Pathogenesis and treatment of chemical-induced lung injury

Sammanfattning: Inhalation of chemical substances can cause irritation to airways and in high doses acute airway injury. When mice are exposed to the alkylating nitrogen mustard analogue melphalan they develop an acute airway inflammation with a rapid influx of neutrophils to the lungs. The acute phase is followed by long-term respiratory complications characterized by bronchitis, lung fibrosis, and airway hyperreactivity.     In this thesis, a mouse model for chemical airway inflammation was established and the effects on the lungs in a time span from 6 hours up to 3 months were investigated in order to study both acute effects and possible chronic injury. We find that treatment with corticosteroids, e.g. dexamethasone, effectively blocks the inflammatory reaction in several ways: Neutrophil influx to the lungs is diminished, the expression of the proinflammatory cytokines interleukin (IL) -6 and IL-1b is decreased and edema formation as well as development of lung fibrosis is mitigated. In acute airway inflammation we show that the antioxidant vitamin E can be used as a possible complement to corticosteroids but not as a replacement since it causes insufficient downregulation of the inflammatory response.
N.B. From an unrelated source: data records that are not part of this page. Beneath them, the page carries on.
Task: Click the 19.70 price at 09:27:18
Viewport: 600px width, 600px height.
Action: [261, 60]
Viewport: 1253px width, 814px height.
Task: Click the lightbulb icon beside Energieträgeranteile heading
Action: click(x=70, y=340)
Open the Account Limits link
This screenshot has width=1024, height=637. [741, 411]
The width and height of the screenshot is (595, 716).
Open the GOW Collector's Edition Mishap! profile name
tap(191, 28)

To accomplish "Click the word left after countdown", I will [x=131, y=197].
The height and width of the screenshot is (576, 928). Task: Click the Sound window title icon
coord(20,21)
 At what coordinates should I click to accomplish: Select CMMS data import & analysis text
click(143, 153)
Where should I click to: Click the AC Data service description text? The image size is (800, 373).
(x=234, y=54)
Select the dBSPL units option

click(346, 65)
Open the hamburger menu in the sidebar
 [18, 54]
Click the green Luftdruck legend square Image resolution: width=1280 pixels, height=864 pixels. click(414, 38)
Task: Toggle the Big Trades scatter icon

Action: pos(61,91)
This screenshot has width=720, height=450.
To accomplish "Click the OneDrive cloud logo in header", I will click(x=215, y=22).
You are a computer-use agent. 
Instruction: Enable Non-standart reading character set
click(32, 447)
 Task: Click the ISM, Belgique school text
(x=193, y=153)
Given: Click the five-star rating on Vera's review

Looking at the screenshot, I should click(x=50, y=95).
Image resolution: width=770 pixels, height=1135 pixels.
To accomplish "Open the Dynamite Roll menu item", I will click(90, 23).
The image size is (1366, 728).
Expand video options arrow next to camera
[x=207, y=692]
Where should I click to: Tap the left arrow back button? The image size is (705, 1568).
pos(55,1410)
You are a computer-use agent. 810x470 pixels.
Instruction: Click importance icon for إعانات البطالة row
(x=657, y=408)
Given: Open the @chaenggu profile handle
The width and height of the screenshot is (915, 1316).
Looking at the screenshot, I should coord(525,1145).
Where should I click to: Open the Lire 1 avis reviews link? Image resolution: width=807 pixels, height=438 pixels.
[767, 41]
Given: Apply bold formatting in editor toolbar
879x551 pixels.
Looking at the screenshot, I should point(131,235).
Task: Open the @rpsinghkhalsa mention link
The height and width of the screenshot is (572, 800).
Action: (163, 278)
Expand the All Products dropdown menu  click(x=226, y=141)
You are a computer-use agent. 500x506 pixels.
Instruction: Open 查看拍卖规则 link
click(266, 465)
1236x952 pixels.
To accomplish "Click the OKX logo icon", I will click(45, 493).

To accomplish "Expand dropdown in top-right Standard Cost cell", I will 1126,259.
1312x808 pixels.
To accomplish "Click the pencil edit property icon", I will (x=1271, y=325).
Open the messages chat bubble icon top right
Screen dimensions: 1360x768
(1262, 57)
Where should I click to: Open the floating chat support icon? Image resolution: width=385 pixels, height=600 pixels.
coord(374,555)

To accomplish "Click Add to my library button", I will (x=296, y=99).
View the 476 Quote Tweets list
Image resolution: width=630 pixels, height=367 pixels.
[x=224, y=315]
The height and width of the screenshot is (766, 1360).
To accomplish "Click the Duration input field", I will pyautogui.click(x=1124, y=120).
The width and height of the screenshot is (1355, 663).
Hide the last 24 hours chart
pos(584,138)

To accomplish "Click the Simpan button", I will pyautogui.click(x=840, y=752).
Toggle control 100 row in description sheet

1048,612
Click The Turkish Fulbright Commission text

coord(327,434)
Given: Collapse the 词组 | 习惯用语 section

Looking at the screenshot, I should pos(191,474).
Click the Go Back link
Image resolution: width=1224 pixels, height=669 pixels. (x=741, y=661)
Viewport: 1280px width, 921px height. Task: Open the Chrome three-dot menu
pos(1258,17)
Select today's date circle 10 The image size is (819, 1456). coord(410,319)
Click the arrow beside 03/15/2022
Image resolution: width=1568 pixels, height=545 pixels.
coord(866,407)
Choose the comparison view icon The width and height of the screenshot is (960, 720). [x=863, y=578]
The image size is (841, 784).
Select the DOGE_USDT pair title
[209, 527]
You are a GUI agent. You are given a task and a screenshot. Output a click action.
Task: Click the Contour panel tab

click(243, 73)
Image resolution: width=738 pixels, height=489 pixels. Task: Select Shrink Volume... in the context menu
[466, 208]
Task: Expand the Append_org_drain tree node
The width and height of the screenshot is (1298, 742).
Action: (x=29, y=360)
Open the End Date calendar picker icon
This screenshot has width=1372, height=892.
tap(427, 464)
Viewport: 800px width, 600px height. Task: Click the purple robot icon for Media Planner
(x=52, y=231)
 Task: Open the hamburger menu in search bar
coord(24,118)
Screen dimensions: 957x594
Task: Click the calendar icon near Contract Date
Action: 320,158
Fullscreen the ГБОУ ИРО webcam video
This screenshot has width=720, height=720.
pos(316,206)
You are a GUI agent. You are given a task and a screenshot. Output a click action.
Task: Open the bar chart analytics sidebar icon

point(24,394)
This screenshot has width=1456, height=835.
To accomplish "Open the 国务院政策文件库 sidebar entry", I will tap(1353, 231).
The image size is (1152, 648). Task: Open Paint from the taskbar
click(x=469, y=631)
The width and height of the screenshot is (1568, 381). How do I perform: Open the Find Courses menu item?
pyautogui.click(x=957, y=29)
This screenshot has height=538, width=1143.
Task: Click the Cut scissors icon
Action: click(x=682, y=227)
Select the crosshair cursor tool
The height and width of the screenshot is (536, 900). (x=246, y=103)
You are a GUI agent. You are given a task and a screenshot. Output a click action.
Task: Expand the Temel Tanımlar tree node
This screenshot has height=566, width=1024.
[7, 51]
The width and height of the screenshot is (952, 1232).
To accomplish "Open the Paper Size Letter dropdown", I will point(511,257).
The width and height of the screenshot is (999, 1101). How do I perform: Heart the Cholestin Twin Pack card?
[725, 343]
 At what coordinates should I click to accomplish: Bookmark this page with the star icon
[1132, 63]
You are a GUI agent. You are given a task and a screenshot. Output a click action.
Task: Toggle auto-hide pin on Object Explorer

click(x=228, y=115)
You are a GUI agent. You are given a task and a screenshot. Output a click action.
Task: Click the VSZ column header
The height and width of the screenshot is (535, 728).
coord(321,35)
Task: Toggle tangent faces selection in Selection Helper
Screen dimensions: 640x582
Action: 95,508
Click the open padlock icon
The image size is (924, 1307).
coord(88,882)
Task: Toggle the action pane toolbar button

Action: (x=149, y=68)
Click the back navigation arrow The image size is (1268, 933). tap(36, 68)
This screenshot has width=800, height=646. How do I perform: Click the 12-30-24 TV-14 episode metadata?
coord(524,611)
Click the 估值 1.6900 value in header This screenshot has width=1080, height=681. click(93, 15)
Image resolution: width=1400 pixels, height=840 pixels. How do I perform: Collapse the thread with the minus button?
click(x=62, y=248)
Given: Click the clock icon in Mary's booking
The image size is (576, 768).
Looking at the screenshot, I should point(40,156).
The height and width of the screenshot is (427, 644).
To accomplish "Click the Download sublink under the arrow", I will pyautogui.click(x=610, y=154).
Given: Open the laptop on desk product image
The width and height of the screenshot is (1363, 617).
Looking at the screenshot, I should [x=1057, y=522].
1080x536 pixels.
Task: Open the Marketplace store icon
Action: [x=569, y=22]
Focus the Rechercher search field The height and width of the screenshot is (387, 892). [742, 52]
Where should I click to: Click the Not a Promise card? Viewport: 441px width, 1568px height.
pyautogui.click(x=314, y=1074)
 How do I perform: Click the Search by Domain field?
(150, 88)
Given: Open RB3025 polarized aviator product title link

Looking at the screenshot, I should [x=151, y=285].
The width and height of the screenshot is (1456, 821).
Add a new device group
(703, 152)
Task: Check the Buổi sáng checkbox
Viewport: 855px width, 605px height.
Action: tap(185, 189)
We show the importance of the T lymphocytes as they play a prominent role in the pathogenesis of long-term lung injuries caused by melphalan. Especially the minor gd T cell subset is of major importance orchestrating a number of responses including the acute cytokine and neutrophil response and late-phase lung fibrosis.In order to find the critical time for dexamethasone treatment, mice were exposed to melphalan, treated with dexamethasone at specific time points and lung physiology and airway reactivity was measured in anaesthetized, tracheostomized mice using a small animal ventilator. From these results we conclude that an early treatment, i.e. within one hour after exposure, with dexamethasone is needed to prevent chronic lung injury. This thesis was undertaken with the main goal to better understand the pathogenesis of melphalan-induced airway inflammation. We believe that our findings have shed new light in this area of research and hope that this increased knowledge may be of future clinical use.